Today, the term IPTV has almost no meaning, as all video is digital, over every delivery platform.
For incumbents, the biggest change is that the subscription TV business is becoming much more open. Consumers used to “need” a specific decoder, supplied by a specific supplier, in order to watch their video.
These days, consumers often need nothing more than their smart TV, smartphone, their game console, tablet or PC to watch their subscription TV content, with no other equipment required.
That lessens the “lock in” to a specific supplier, eliminates the equipment rental charges and arguably reduces the scarcity value of the traditional linear video subscription.
That is among the important implications of the coming shift to mobile TV services. In one more major way, the TV subscription becomes an experience unshackled from a specific decoder, in some cases a specific supplier or network.
Some incumbents might still prefer to protect the older business model where possible. Some might note, for example, that Comcast’s Xfinity Stream app remains tethered to a linear Xfinity subscription. Others, including Verizon, AT&T or T-Mobile US, seem more inclined to cut their own cords, creating over the top alternatives not anchored to purchase of the legacy product.
As always, the concrete circumstances drive strategic choices. AT&T is the largest U.S. linear services provider, but its delivery platform is satellite, arguably the linear platform declining the fastest. Under those circumstances, forcing consumers to tie an OTT subscription to linear makes less sense. For AT&T, the competition is Netflix and other streaming services, including real-time streaming.

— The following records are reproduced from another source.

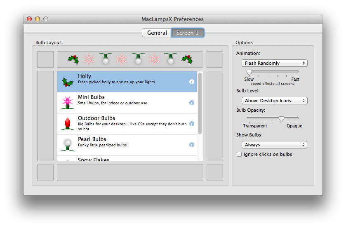Click the top-left corner layout box

pyautogui.click(x=45, y=59)
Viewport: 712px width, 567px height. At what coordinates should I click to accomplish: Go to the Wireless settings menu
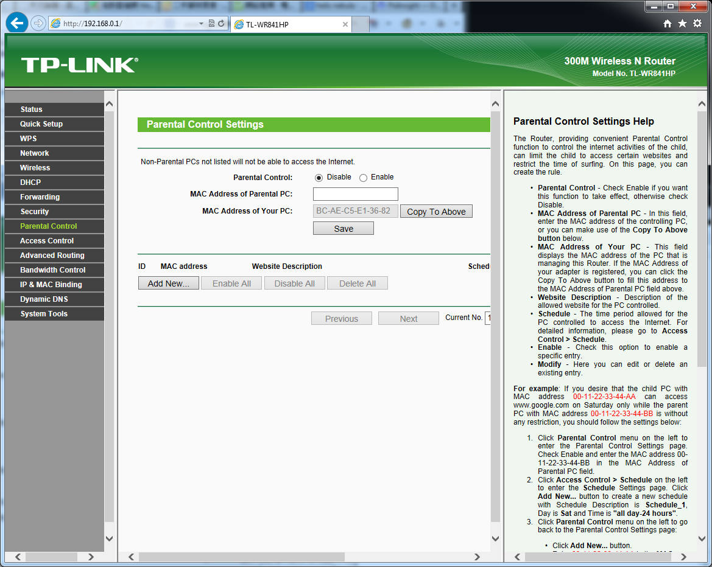click(35, 168)
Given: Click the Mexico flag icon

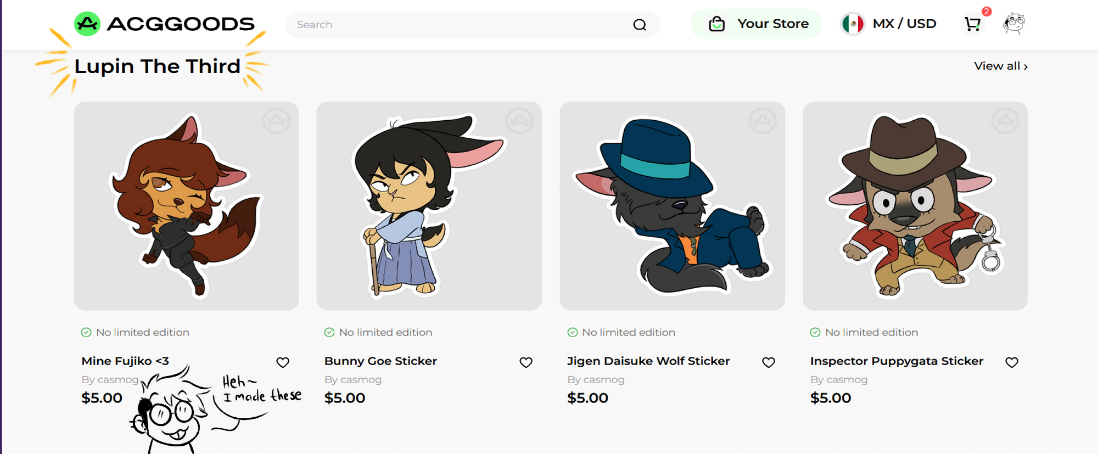Looking at the screenshot, I should [x=853, y=24].
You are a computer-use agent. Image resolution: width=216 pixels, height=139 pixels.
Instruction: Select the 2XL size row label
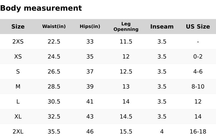pos(18,132)
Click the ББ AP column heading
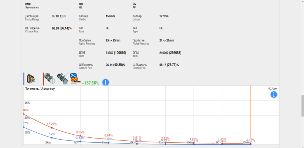 [134, 6]
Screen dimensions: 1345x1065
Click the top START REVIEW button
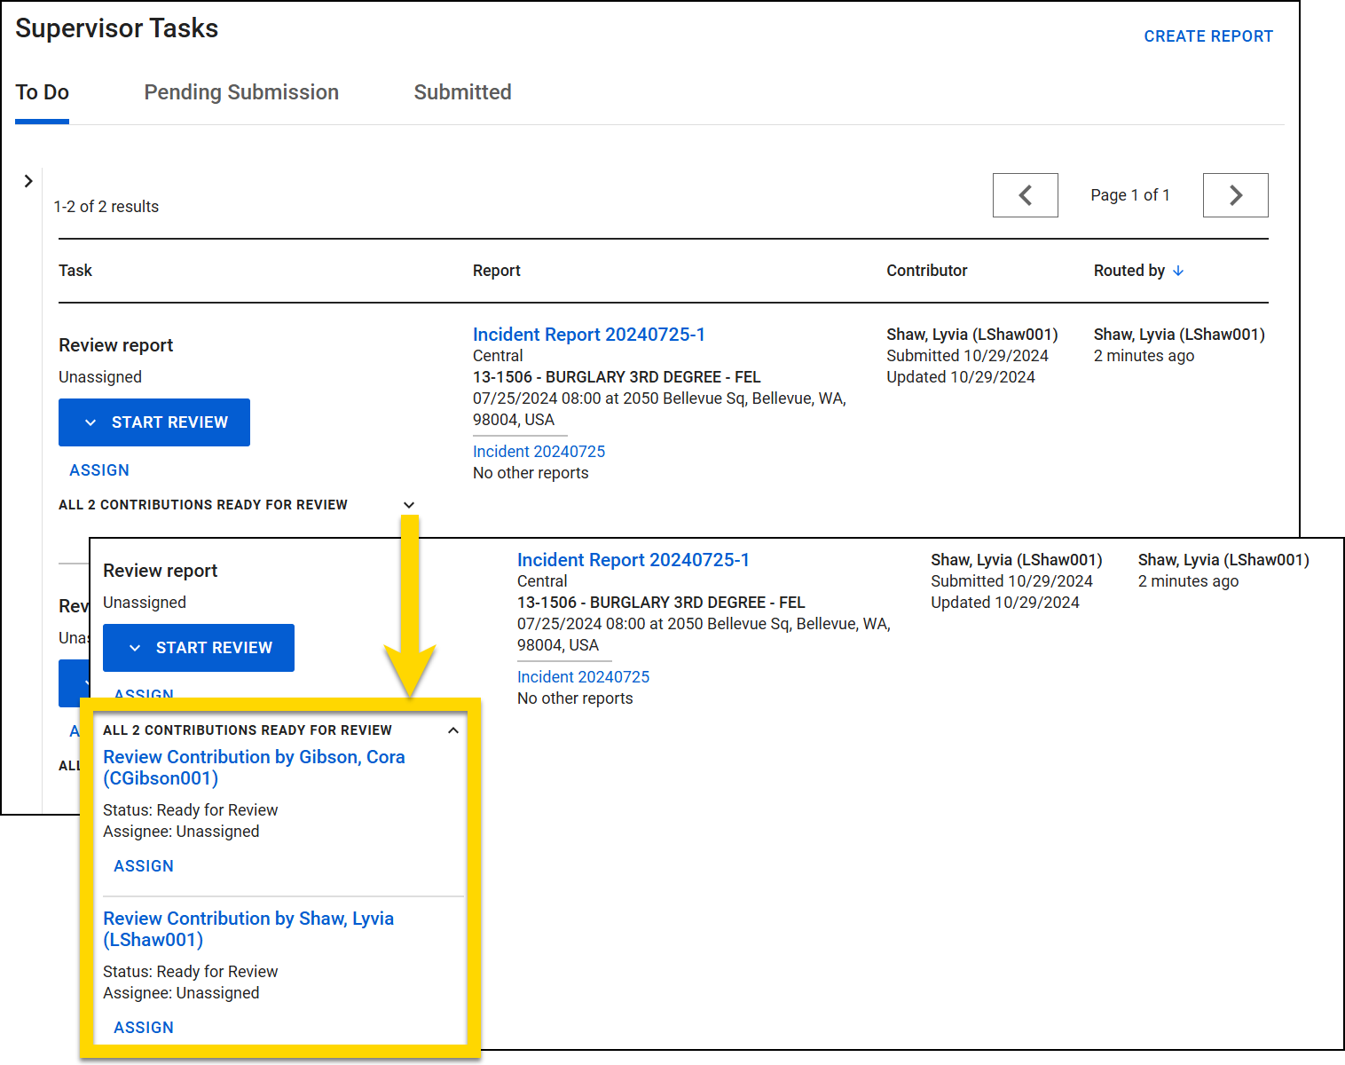point(169,422)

For Comcast, with the second-biggest linear footprint, hanging on to as much of the linear base as possible makes more sense, given the importance of that revenue stream for Comcast.
For T-Mobile US, mobile video is more a way to add value to its internet access service (also becoming a replacement product for fixed network video-plus-internet bundles).
Advertising potential is the other revenue source that grows as customer scale grows.